Non-competition covenants will also be unenforceable if the court decides that a simple non-solicitation covenant, preventing the employee from soliciting its customers and clients, would provide sufficient protection of the employer’s legitimate needs.
Short of a full non-competition clause, there are also non-solicitation clauses, preventing employees from soliciting former customers, business opportunities and employees, similar to the obligations of fiduciaries. They, too, must be reasonable in geographic area and duration in the same way as non-competition covenants. But, if they are, unlike non-competition clauses, courts will almost always enforce them.
I generally recommend non-solicitation clauses of no more than a year and non-competition clauses of no more than 6 months, although they can be longer if it genuinely would take longer than that for the employer to be able to preserve its goodwill and secrets from that former employee.
These cases are always decided on a fact-specific basis.
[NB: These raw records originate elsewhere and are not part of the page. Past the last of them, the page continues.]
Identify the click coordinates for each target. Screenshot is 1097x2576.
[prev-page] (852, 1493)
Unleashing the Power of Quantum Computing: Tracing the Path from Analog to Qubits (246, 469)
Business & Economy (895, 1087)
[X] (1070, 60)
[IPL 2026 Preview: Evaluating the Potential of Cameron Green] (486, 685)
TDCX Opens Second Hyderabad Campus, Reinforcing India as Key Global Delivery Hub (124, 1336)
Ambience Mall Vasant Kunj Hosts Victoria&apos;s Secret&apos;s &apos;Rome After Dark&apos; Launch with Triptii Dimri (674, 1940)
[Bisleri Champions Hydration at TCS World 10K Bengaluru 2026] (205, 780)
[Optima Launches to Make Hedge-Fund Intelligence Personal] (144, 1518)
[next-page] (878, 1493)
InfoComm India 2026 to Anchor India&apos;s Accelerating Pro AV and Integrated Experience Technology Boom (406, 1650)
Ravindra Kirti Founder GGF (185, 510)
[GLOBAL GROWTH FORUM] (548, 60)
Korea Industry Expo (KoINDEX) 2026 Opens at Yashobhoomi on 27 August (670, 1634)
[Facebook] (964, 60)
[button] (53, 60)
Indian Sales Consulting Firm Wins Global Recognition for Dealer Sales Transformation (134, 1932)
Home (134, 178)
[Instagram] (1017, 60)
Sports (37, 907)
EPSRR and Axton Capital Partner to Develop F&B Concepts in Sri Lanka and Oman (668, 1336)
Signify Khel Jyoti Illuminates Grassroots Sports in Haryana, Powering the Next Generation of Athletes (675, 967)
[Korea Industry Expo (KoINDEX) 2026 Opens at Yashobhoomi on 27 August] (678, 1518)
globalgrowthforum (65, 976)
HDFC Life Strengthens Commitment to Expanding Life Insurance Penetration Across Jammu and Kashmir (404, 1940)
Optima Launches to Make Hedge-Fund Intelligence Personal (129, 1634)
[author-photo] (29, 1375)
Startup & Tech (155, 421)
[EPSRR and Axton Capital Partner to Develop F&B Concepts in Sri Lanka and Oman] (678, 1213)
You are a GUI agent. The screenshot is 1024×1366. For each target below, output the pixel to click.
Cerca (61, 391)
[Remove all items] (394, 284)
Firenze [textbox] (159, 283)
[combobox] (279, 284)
It is best if the length, duration, etc. of all of these clauses is customized to the needs of that employer respecting each particular employee. Standard forms with identical terms of duration and area for everyone are less likely to be enforced.
I am often asked by employees and their hiring employers whether a contract is enforceable. Although few of those I see actually are, employees are still at risk whenever they sign a non-competition clause.
Most employers will ask whether the employee has signed such a clause and, even if they conclude it is not enforceable, many will demur before hiring that employee as she or he could be facing potential lengthy litigation even if ultimately successful.
This is partly because the new employer is usually joined into such actions for conspiracy to breach the contract by hiring the employee. I have had cases against employers who, even though I am certain they understood their contracts would not be enforced, have sued the employee anyway as a disincentive to the remaining employees. I had one case in which an employer issued such proceedings against their former, most successful, sales representatives with multi-million dollar books of business who left to form their own company. These former employees became so conscious of not potentially doing anything to breach their, arguably unenforceable, contracts, they went bankrupt within the first year.
The best case for an employer in restraining competition, even when there is no contract, is if they have evidence that the employee had taken their confidential information, whether while still employed or thereafter.
I had one recent case in which, immediately after resigning and being asked to leave, before computer access was removed, they downloaded confidential customer information and sent it to their own devices. Such conduct, even if there is no non-competition clause or fiduciary obligations will result in court awards restricting the employee’s competitive activity and could result in additional damages.
Howard Levitt is senior partner of Levitt LLP, employment and labour lawyers. He practises employment law in eight provinces. The most recent of his six books is Law of Dismissal in Canada.